丹麦政府推进现代化的努力使该国许多较小的定居点面临人口减少和破坏性的性别失衡
2018年8月,这篇由凯特·惠灵(Kate Wheeling)撰写的文章与乔纳斯·本迪克森(Jonas Bendiksen)的照片一起发表在《太平洋标准》(Pacific Standard)杂志上。
Ivalo Olsen是Oqaatsut的唯一老师,Oqaatsut是格陵兰岛西海岸岩石上的红、蓝、黄建筑群。
村里只有5名6到12岁的孩子在上小学。当天气允许的时候,奥尔森喜欢在冰上漫步,看着漂浮在迪斯科湾的冰山,享受着寂静的寂静。但是冬天漫长、黑暗、寂寞。她想要建立自己的家庭,但她在该市22名适投票年龄的成年人中找不到任何浪漫的前景。她计划在学年结束后离开Oqaatsut。
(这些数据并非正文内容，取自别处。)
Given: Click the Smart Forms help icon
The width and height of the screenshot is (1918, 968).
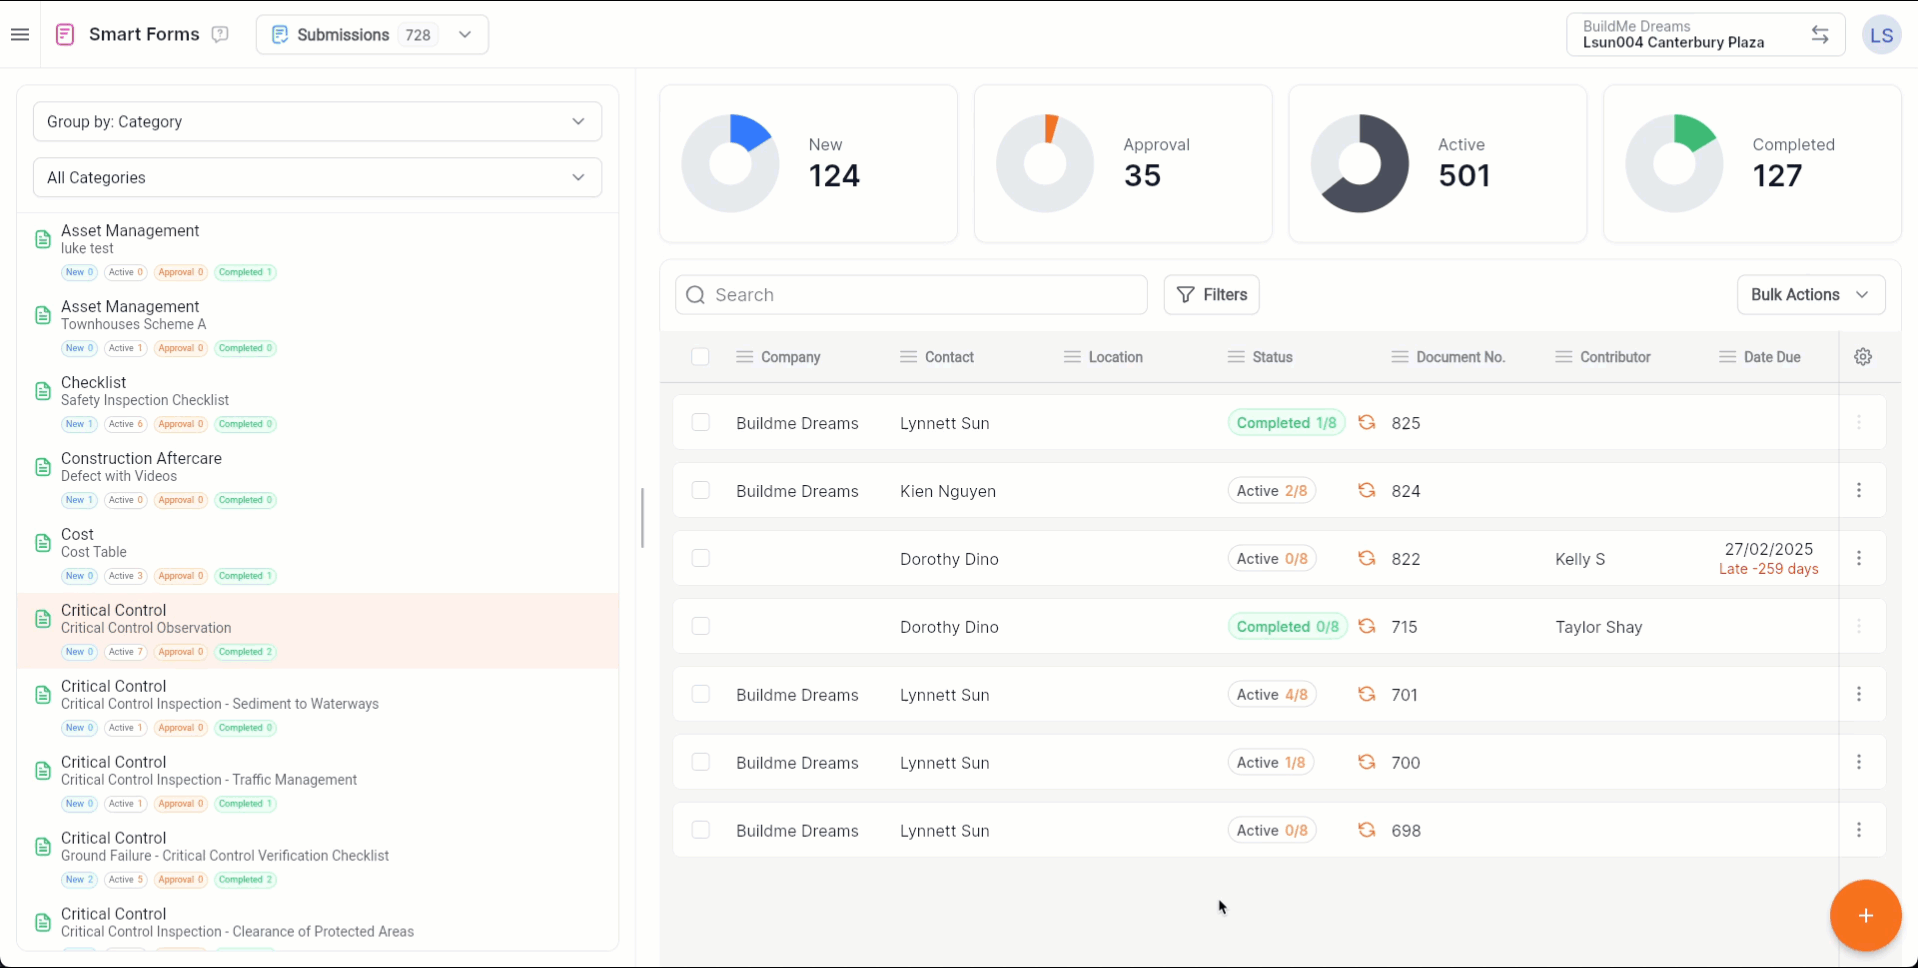Looking at the screenshot, I should tap(220, 35).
Oqaatsut的人口,就像格陵兰的许多农村定居点一样,几十年来一直在减少。许多年轻的格陵兰人离开小村庄,前往更多的城市中心,无论是在格陵兰还是国外,寻找在农村地区不存在的教育和职业机会。离开的女性比男性多得多。
这一趋势始于第二次世界大战之后,丹麦于1721年首次宣称对格陵兰岛拥有主权,开始了对其北极殖民地的现代化建设。丹麦人以公务员和建筑工人的身份来到格陵兰,许多人带着格陵兰妻子回到丹麦。在最极端的情况下,丹麦的现代化计划包括强制城市化。整个社区被连根拔起,重新安置在更大的城镇,比如格陵兰岛的首都努克(当时被称为Godthab)。如今,许多人将格陵兰岛飙升的自杀率和酗酒率追溯到这一社会动荡时期。





格陵兰岛大部分都被冰层覆盖,一直以来都是一个危险的居住地。即使在今天,社区之间的道路仍然很少——居民必须乘坐飞机、轮船、雪地摩托或狗拉雪橇。当第一批欧洲移民在公元985年左右到达时他们发现了人类曾在那里生活过的证据,但没有活着的居民。几个世纪后,适应北极环境的图勒因纽特人从加拿大来到这里,并在以狩猎为基础的小型社区里繁衍生息,直到最近才有所改变。就在80年前,近70%的格陵兰人生活在不到200人的小社区里;如今,只有7%的人这样做。
传统的性别规范在小村庄里根深蒂固——男人当过猎人或渔夫,女人当过家庭主妇——尽管现在妇女也参与劳动市场,但这些角色仍然根深蒂固。因此,在传统上以男性为主导的职业如打猎和钓鱼的小村庄里,受过教育的妇女几乎没有机会。





“首先有能力搬离的是女性,因为她们有能力照顾好自己,”茱莉亚·克努森说,1999年离开格陵兰后,她在丹麦生活了十多年,去旅行并接受了计算机科学的教育。当时,该国唯一一所成熟的高等教育机构——格陵兰大学(University of Greenland)没有开设这门课程。“留下来的大多是男性。也许他们认为自己只能狩猎,或者认为自己无法在大城市中生存。”





Oqaatsut的所有孩子如果要继续接受教育就必须离开。这个小村庄里没有中学,几年后,当最小的孩子上到8年级,前往大城市上寄宿学校时,小学可能会关闭。
奥尔森说:“我不知道10年或20年后这个村庄会有多小。”奥尔森想知道,看着自己的社区逐渐消失,会给村庄带来多少损失。“我不担心学生,”她说。“我更担心那些在这里生活了一辈子的成年人。”